[WHAT YOU WILL DO]: Update the lines starting with the one containing "The height and" and going on through the end, replacing "shopping cart" with "basket" and changing nothing else. Give only those lines and leave out the pictures.

##### MATERIAL SUPPLIED

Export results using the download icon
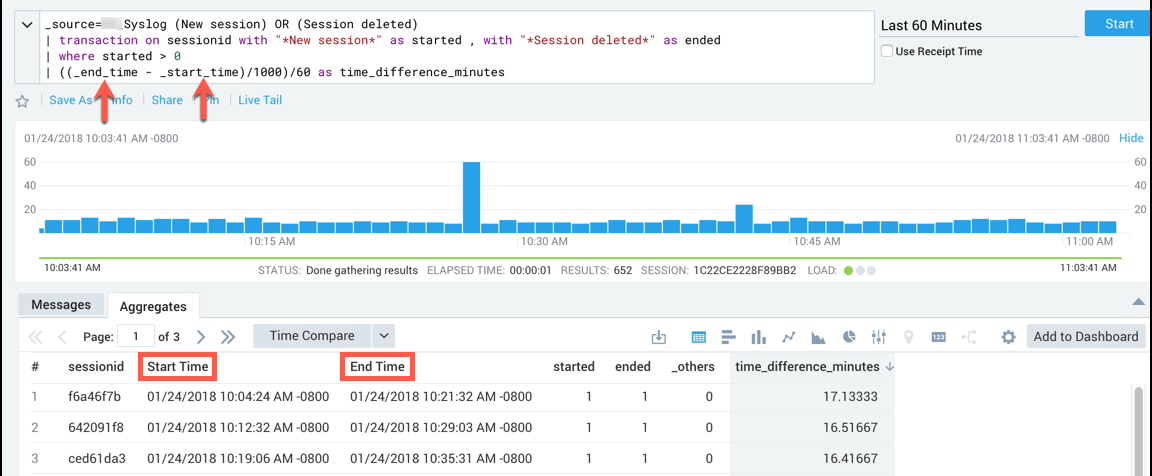This screenshot has width=1152, height=476. tap(658, 337)
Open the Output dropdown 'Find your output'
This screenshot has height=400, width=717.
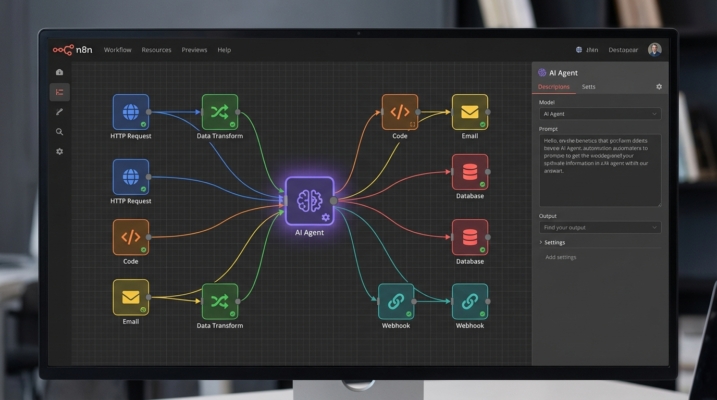(599, 227)
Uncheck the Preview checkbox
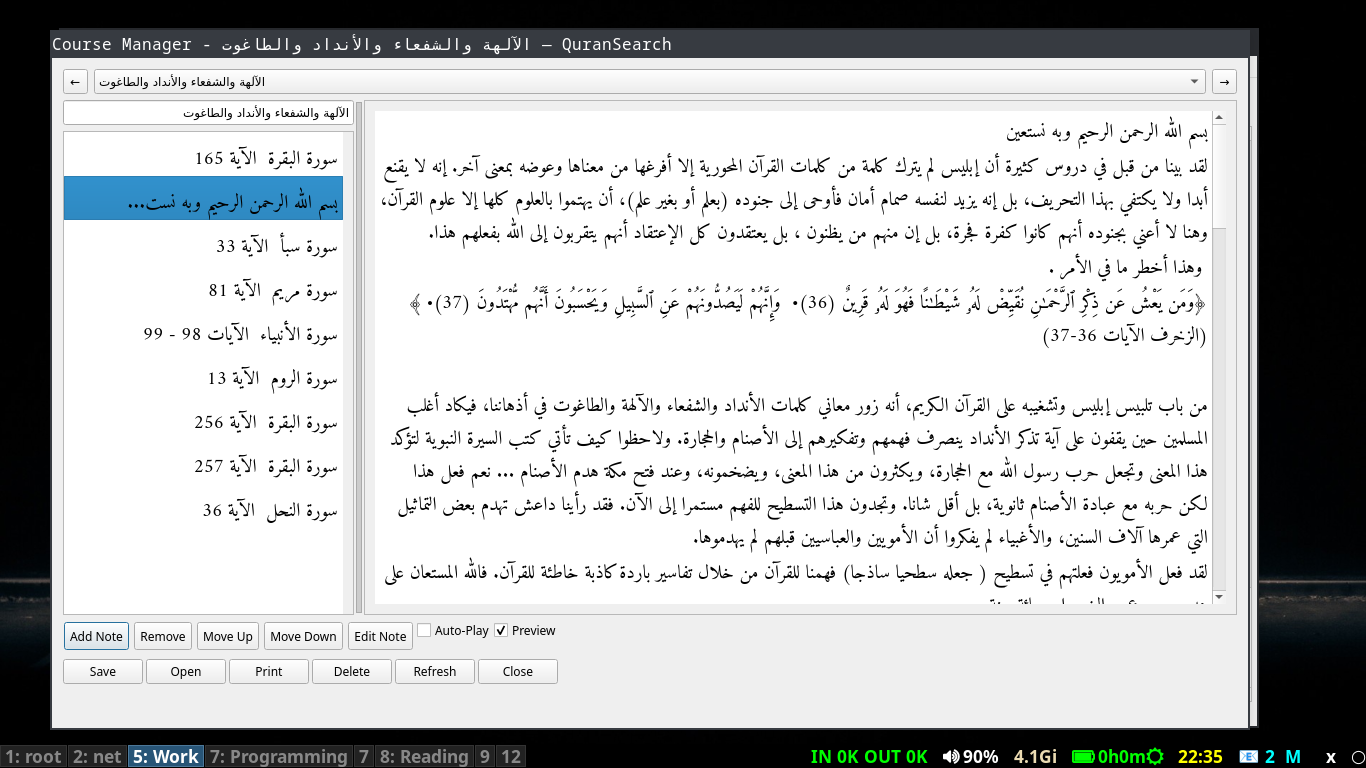 501,630
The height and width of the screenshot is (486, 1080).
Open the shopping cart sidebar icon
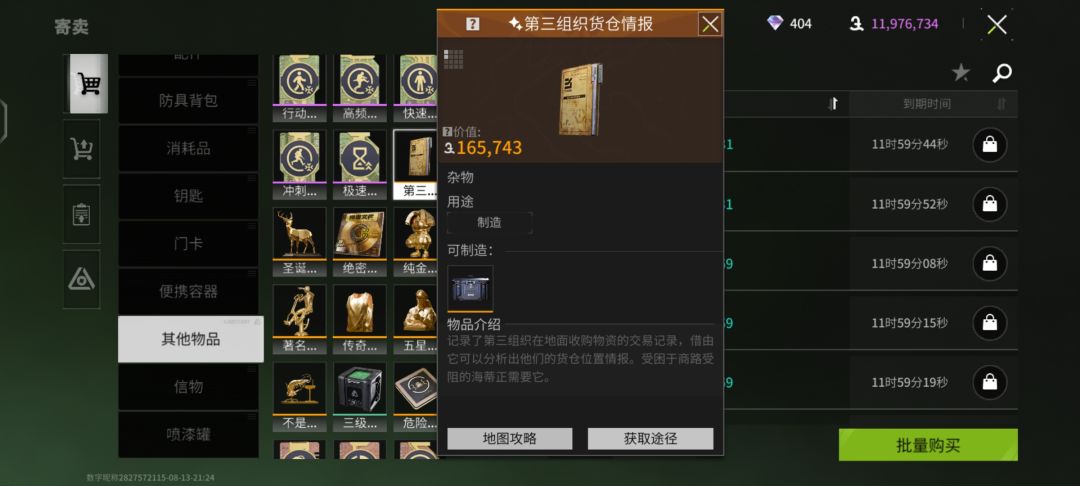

##########

[RESULT]:
The height and width of the screenshot is (486, 1080).
Open the basket sidebar icon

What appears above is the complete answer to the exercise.